> _Data for review_:
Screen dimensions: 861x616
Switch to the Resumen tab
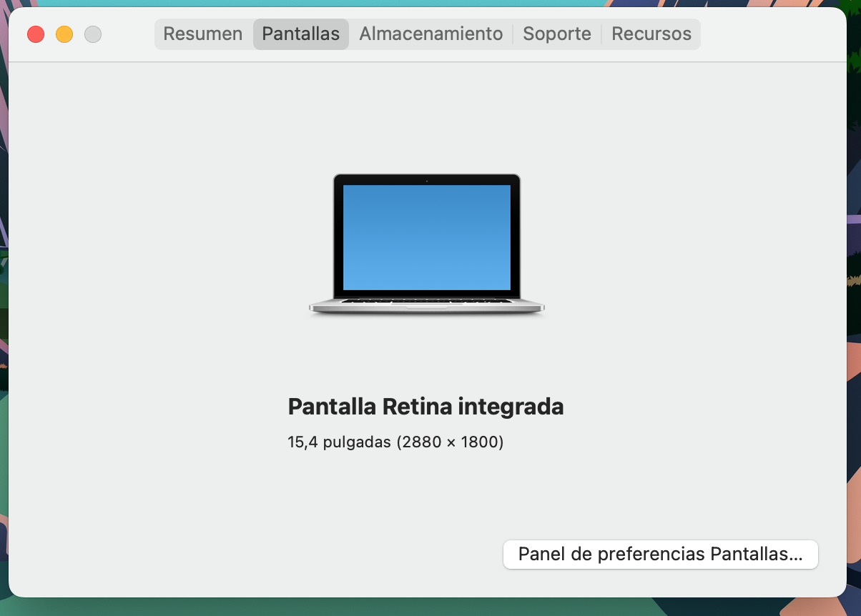(x=203, y=34)
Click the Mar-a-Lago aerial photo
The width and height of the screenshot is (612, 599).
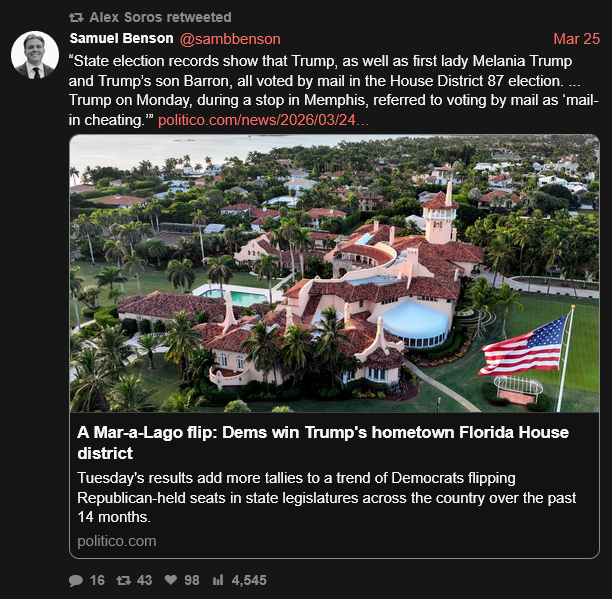334,273
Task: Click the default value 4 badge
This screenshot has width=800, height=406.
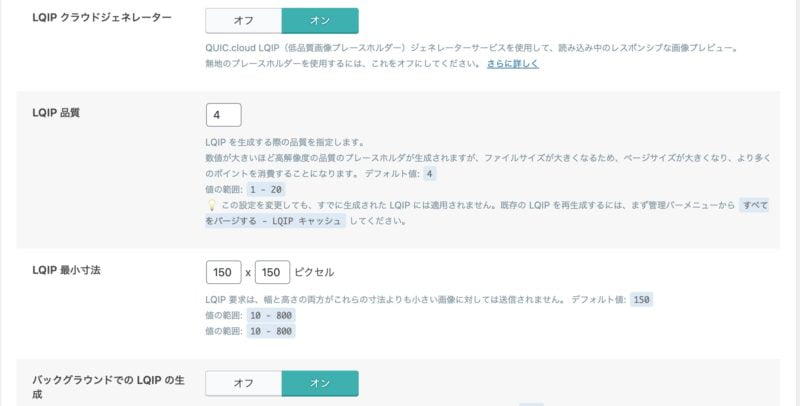Action: coord(430,173)
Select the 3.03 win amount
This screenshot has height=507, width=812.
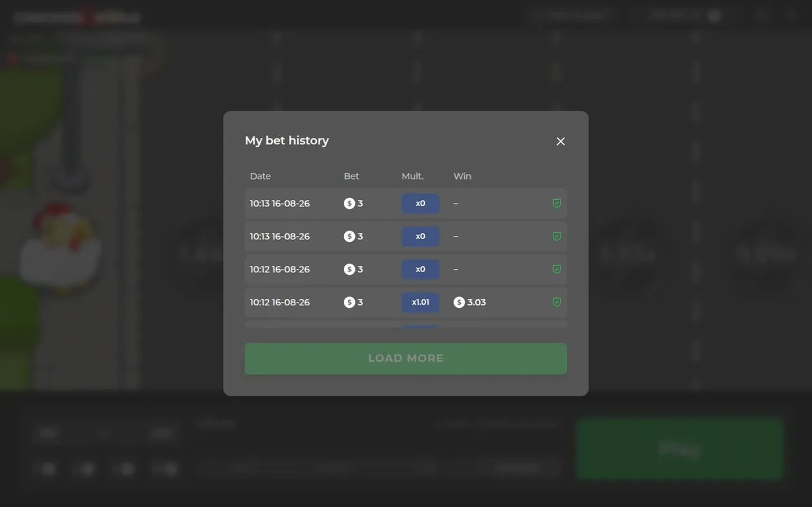pos(476,302)
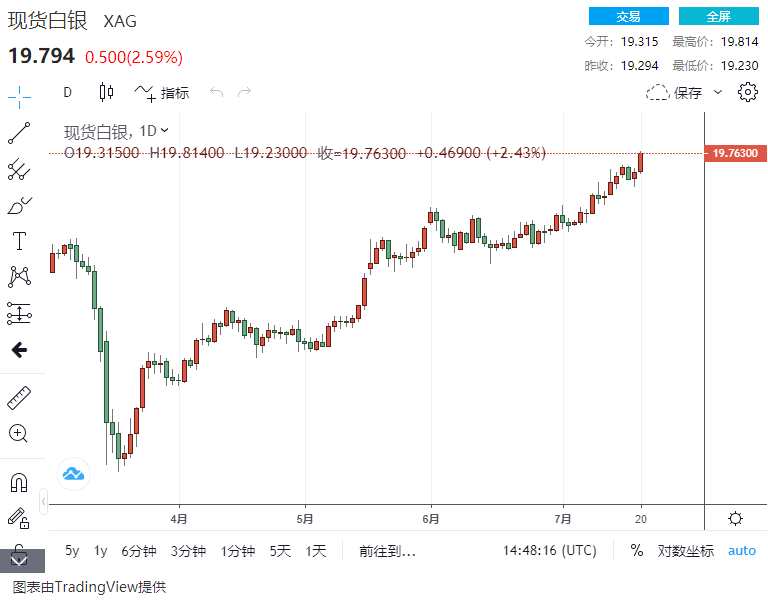This screenshot has width=768, height=600.
Task: Select the crosshair cursor tool
Action: [19, 96]
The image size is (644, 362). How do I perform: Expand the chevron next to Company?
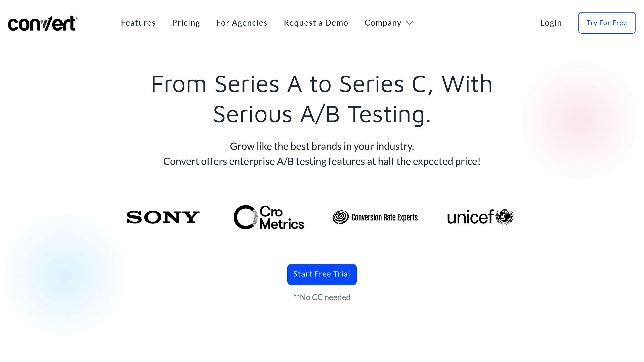410,23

> _Exercise_: Copy every record exactly, dropping the images.

> _Solution for this task_:
Screen dimensions: 861x616
Switch to the Resumen tab
(x=203, y=34)
Click the Mar-a-Lago aerial photo
The width and height of the screenshot is (612, 599).
334,273
Task: Click the default value 4 badge
This screenshot has width=800, height=406.
Action: coord(430,173)
Select the 3.03 win amount
This screenshot has height=507, width=812.
pos(476,302)
This screenshot has width=768, height=600.
Task: Select the crosshair cursor tool
Action: [19, 96]
The image size is (644, 362). How do I perform: Expand the chevron next to Company?
410,23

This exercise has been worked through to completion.